I can look at the predictive model for Germany. We see that the Internet usage is reaching a kind of plateau, and only one point of growth is gained each year.
The situation for a country like India is very different, Internet usage is predicted to grow to 35% of the population in 2016 and 47% in 2017. This means approximately 162 million new Internet users. No wonders why companies like Facebook for example have so much interest for India’s appetite for the Internet at the moment ;-).
Scheduling the Forecasts Refresh
The Predictive Factory purpose is to cover the end-to-end of a predictive project, not only the first creation of the predictive model but also the subsequent steps.
So the next question is “when I will get the new data point for 2016, how I can automatically refresh the predictive model to forecast up to year 2019?”
Again I just need to fill a form and here I go!
I ask for a model refresh at the end of each year, 3 forecasts to be generated and the forecasts to be created in a dedicated table.
This was quite a straightforward and pleasant experience to create this end-to-end in the Predictive Factory. You can easily imagine the same process deployed in several industry examples like retail, telco, manufacturing… every industry needs to forecast and plan ahead!

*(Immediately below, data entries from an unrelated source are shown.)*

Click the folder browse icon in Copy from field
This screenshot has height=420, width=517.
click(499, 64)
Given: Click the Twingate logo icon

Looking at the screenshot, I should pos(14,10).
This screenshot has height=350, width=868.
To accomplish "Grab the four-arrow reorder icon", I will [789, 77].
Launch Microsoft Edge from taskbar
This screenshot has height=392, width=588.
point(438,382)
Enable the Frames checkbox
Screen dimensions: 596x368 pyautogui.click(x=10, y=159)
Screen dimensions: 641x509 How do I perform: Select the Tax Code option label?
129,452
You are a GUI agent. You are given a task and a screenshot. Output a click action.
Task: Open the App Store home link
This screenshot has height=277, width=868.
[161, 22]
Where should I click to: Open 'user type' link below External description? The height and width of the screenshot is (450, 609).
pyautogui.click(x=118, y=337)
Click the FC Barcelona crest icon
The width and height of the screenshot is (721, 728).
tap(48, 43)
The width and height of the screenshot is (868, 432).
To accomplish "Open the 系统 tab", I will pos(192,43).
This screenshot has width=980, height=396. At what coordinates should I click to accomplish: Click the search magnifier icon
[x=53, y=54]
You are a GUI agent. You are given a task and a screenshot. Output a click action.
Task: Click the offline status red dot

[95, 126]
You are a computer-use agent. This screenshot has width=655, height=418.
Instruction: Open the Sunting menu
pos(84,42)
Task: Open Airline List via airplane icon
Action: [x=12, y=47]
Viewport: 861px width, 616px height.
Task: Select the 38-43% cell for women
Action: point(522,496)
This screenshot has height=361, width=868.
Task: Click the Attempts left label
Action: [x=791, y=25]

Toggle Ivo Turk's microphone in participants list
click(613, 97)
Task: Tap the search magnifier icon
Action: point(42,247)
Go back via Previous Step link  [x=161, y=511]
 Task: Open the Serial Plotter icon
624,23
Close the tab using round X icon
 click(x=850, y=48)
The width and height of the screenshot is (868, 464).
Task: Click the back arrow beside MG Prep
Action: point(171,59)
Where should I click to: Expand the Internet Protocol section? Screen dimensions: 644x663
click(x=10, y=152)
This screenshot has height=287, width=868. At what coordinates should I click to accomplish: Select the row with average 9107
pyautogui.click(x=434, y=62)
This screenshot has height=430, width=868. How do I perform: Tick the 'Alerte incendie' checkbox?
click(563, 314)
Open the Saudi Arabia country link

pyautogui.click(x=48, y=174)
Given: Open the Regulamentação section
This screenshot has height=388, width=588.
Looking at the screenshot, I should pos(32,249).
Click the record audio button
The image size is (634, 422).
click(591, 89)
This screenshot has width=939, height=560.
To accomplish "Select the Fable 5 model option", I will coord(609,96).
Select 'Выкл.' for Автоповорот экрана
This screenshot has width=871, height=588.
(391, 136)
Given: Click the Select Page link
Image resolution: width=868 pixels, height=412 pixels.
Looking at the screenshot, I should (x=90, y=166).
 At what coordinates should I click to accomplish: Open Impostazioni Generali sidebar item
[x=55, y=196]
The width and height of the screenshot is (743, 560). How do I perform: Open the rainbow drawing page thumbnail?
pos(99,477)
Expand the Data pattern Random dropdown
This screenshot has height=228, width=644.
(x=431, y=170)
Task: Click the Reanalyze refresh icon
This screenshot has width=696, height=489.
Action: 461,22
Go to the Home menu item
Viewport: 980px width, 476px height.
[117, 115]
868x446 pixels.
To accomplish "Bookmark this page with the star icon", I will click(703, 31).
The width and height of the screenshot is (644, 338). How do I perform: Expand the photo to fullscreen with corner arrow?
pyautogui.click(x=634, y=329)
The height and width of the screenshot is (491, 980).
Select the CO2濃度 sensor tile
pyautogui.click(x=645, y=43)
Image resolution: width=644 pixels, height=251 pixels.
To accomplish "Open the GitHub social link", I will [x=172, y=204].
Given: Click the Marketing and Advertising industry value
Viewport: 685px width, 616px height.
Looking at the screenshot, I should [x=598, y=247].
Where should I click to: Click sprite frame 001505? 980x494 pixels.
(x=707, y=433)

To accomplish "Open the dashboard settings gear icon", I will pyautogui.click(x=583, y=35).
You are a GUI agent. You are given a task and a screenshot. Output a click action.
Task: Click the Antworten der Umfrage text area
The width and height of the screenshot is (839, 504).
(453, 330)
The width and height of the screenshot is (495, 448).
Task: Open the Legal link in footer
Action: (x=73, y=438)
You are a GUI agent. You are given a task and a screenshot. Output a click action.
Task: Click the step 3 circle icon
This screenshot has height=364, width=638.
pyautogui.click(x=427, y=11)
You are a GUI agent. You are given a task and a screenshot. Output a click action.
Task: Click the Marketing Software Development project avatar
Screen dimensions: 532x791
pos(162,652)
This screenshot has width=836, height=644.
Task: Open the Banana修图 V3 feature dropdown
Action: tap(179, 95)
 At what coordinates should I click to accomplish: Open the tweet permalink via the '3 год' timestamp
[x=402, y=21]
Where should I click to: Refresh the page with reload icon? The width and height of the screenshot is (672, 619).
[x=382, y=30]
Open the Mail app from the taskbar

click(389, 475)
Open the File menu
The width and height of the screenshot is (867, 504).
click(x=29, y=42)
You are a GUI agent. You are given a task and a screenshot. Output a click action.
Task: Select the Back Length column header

If I find more time in the future (this one is difficult to predict ;-)) I would like to see how I can add valuable extra predictor variables to further refine the accuracy of the forecasts and further reduce the confidence error intervals. I am thinking for instance about the GDP Growth, Population Growth… etc…
I look forward to hearing from you on your adventures with the Predictive Factory!
The data used in this blog comes from International Telecommunication Union, World Telecommunication/ICT Development Report and database, and World Bank estimates.